Stored entries
---------------

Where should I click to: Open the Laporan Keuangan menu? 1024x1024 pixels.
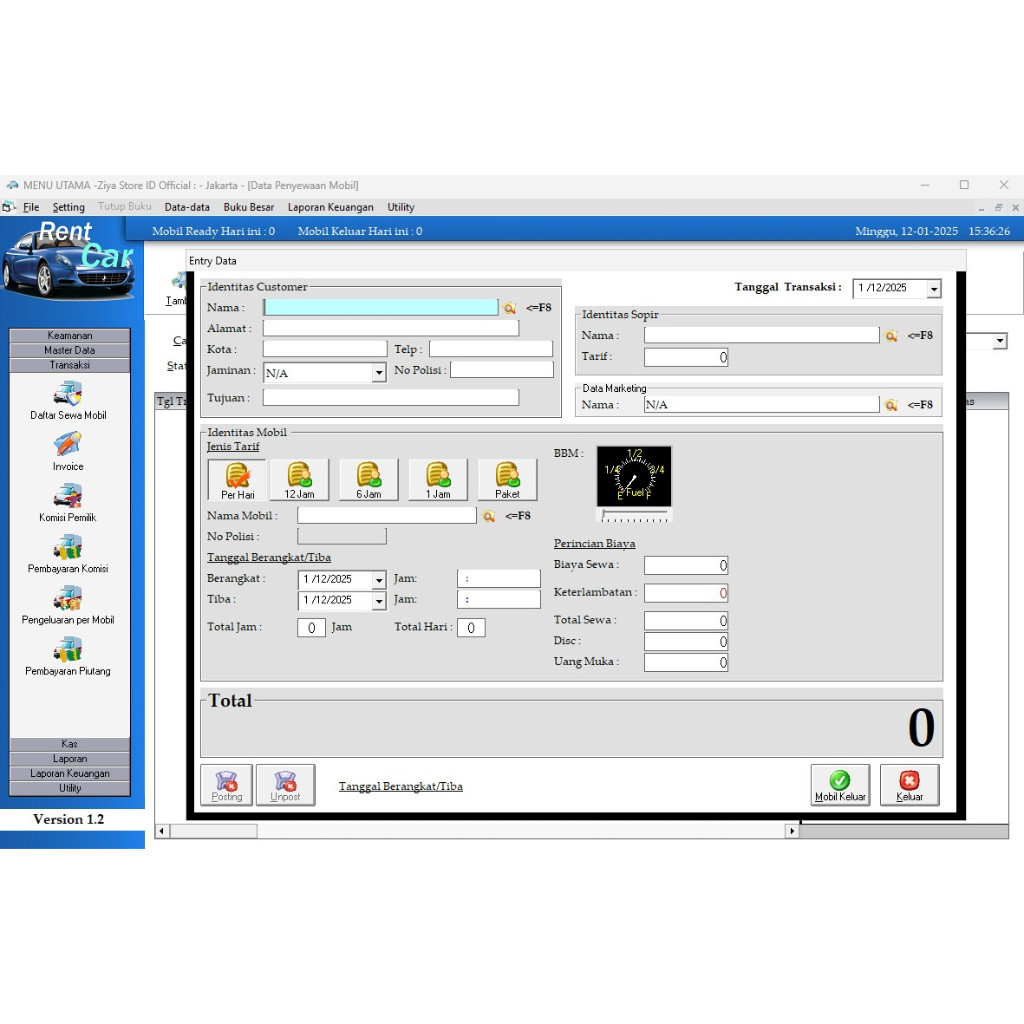[330, 207]
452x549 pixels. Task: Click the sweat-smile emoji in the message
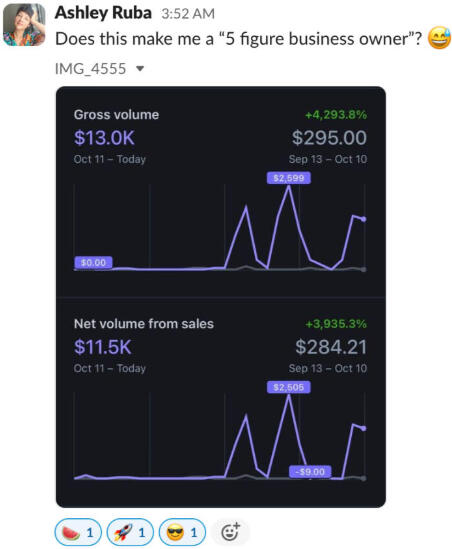[440, 39]
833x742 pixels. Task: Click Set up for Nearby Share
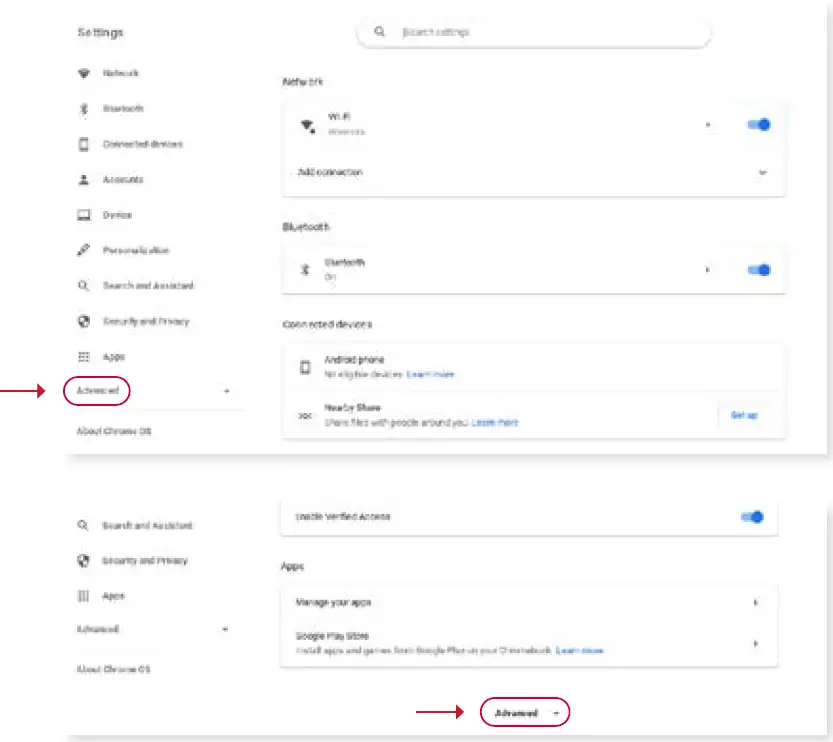[x=744, y=415]
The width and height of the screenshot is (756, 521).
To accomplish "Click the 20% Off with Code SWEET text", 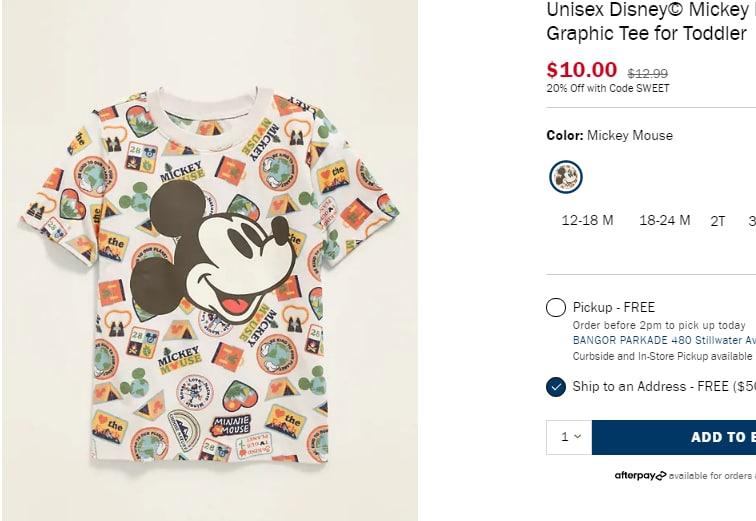I will 608,88.
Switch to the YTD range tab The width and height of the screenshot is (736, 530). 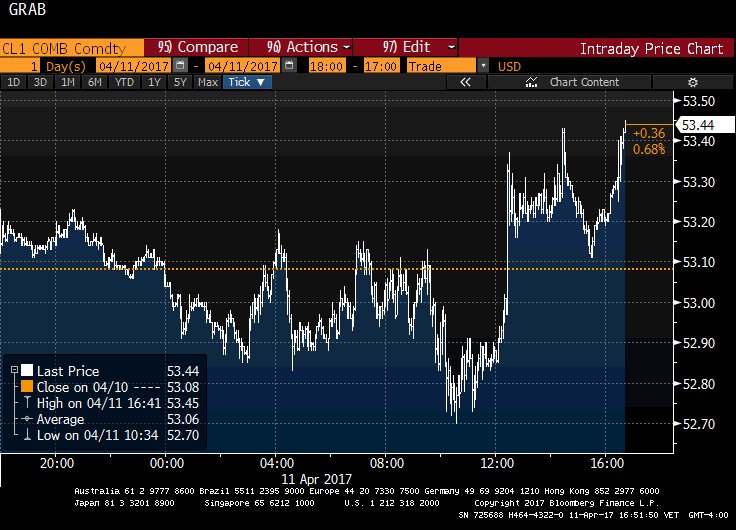[x=124, y=83]
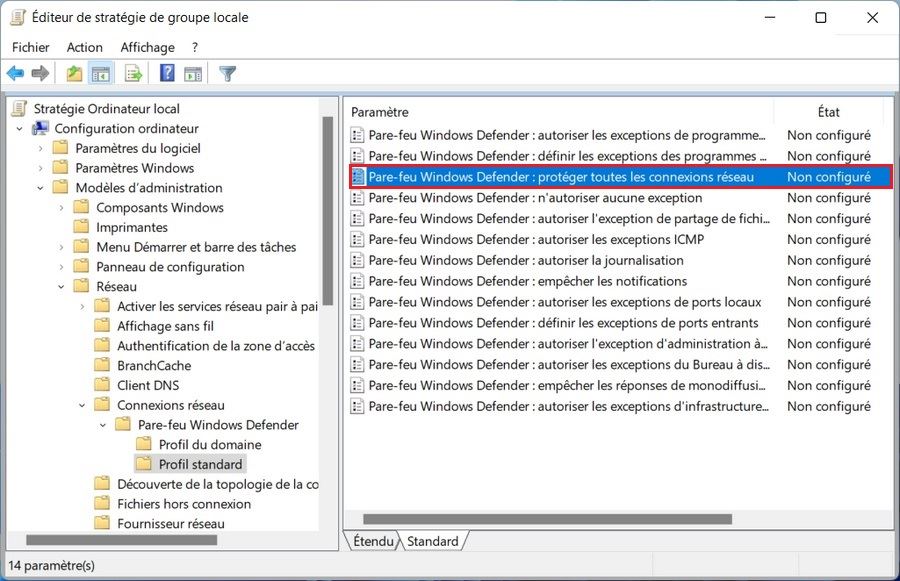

---------------

Brief =>
Please give again the entries word for word, starting at the first line and ending with the line that contains "The width and height of the screenshot is (756, 521)."; include both of those lines but none of the pictures.

Task output =>
Where should I click to: Open the Laporan Keuangan menu? 1024x1024 pixels.
[330, 207]
452x549 pixels. Task: Click the sweat-smile emoji in the message
[440, 39]
833x742 pixels. Task: Click Set up for Nearby Share
[x=744, y=415]
The width and height of the screenshot is (756, 521).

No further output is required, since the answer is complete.